You know better than anybody how many variables are in play during an average day in warehouse and inventory management. There’s low-turnover merchandise to look after, high-demand merchandise to re-order and equipment breakdowns to contend with. With global e-commerce raising the bar for efficiency and competitiveness, it just makes good business sense to look at inventory management software for supply chains. Here’s what you should know.
Why Worry About Inventory Gap?
The primary advantage of reducing your inventory gap through smarter inventory management is cost savings. You’re probably not surprised — any gap or delay between inventory (supply) and the satisfaction of customer needs (demand) means lost profits. You also don’t want your warehouses or your vendors moving more product than they actually need. Inventory management dashboards can bring you better forecasting, a more visible and accurate approach to inventory counts and much more.
Managing inventory more closely can reduce some of the more intolerable sources of inventory gap too, such as employee theft. When there’s a repeatable workflow for the handling of products and an accurate-in-real-time inventory management system to back it up, the attractive nuisance of having so much valuable merchandise close at hand starts looking a little less attractive.
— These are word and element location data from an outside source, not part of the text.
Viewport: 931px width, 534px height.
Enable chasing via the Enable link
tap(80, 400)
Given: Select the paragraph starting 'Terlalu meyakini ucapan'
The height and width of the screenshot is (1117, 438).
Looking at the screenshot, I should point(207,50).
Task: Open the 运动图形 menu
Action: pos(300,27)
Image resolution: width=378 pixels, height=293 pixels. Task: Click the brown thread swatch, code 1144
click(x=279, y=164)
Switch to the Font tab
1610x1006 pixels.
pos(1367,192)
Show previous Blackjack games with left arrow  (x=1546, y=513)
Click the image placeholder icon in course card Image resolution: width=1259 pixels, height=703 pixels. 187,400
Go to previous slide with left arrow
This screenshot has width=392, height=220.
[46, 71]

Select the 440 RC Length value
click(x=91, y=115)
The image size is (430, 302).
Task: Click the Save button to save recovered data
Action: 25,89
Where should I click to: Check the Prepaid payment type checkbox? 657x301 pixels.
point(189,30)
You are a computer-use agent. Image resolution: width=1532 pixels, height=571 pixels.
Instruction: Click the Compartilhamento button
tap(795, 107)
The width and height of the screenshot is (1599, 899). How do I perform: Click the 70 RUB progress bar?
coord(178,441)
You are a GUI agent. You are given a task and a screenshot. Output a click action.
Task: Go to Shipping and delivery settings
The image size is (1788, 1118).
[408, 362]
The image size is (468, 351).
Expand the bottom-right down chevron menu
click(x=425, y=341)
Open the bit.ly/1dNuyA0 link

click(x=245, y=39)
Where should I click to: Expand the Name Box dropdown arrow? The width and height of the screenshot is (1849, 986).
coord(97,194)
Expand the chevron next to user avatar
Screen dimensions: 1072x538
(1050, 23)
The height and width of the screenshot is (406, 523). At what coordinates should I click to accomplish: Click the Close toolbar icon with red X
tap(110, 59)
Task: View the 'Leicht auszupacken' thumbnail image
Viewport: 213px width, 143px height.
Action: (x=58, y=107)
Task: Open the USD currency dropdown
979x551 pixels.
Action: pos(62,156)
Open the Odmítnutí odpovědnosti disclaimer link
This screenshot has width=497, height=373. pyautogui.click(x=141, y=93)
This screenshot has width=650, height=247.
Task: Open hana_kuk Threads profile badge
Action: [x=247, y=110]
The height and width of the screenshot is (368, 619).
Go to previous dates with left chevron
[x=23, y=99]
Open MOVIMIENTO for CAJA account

Then, think about the requirements of multichannel ecommerce sales. If your company offers customers and vendors a variety of platforms from which they can place orders or request service, you need a single order processor to keep everything straight. With modern-day warehouse management, you can easily automate your system. This can reduce ergonomic hazards employees face regularly among other safety risks. Invest in a system that can automatically receive and prioritize orders and check orders against existing inventory. New software can also plot likely sales forecasts to inform production decisions.
Maybe the bottom line here is that inventory gaps and poor inventory management are types of liabilities. They make you liable for employee theft. They make you liable to re-order product that’s already sitting in your warehouse. They might even make you the weak link in an otherwise efficient, well-running, multi-discipline supply chain.
Here’s a closer look at some of the advantages of bringing modern inventory management software into your operations.
Solve Inventory Problems Proactively
If you’re tired of playing catch-up or scrambling for a course of action after something unexpected happens, you’re a prime candidate for inventory management software. And one of the most common events in warehousing is finding out you have more — or less — inventory than you thought. The best software for warehousing is one that builds a digital database of every incoming and outgoing SKU scan, in real-time.
You’ve probably done one or two scheduled hand counts and paper-based inventories in your time. But thanks to QR codes, bar codes, RF scanners, RFID tags and other technologies, your database of available inventory can now be up to date, always, with every change in custody accounted for, from shipping to warehouse stowing to order picking and, eventually, packing and labeling for shipment again.
You can still do random counts for peace of mind, but you’ll never again wonder what you have or where it is — or whether you’ll be able to meet incoming demand.
Better Manage Your Available Space
Devising more efficient and logical workflows is equal parts science and art.
First-In-First-Out stowing of products and picking of customer orders is important for any number of reasons — including time-sensitive products and, let’s be honest, the accumulation of dust in product racks that comes from un-churned product. But making sure items are stowed with FIFO and size requirements in mind can help on both of these fronts and more.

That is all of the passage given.